The Reserve Bank of New Zealand (RBNZ) will reduce its economic stimulus programme by stopping bond purchases by 23 July.
The central bank’s Monetary Policy Committee (MPC) has agreed to “reduce the stimulatory level of monetary settings” to “meet its consumer price and employment objectives over the medium-term”, as it looks to cool down the domestic economy.
The RBNZ had been buying government bonds under its Large Scale Asset Purchase (LSAP) programme, which helped keep wholesale interest rates low. Meanwhile, it left the official cash rate unchanged at 0.25%.
Economic activity up
“Recent data indicate the New Zealand economy remains robust despite the ongoing impact from international border restrictions. Aggregate economic activity is above its pre-COVID-19 level. Household spending and construction activity are at high levels and continue to grow,” an official RBNZ statement said.
The central bank’s MPC expects “near-term spikes” in consumer price inflation in the second and third quarters of 2021. While these are expected to be because of “one-off issues”, the MPC members agreed that in the absence of further economic shocks, consumer price inflation pressure will build over time.
The tone of the RBNZ statement caught economists by surprise, as it becomes one of the first major central banks to taper stimulus after the COVID-19 pandemic.
“The tone of today’s statement was more hawkish than we expected from the RBNZ at this point. The surprise for us was that the RBNZ explicitly drew a close to its bond purchase programme, and described this as a removal of policy stimulus, rather than letting it quietly wind down as they have done over recent weeks,” Michael Gordon, acting chief economist for New Zealand at Westpac, wrote in a note.

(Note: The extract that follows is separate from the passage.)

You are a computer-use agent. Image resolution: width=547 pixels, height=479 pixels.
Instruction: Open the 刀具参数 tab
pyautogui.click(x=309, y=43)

“The RBNZ today sent a hawkish signal by announcing the end of its bond purchases. While we currently expect the central bank to start hiking rates in May next year, the risk is that it will happen earlier,” wrote Marcel Thieliant, senior Japan, Australia and New Zealand economist at Capital Economics.
Soon after the announcement the Kiwi dollar gained versus the greenback. At 04:45 BST (UTC +1), the NZD was trading 0.98% higher than the previous close at 70.14 US cents.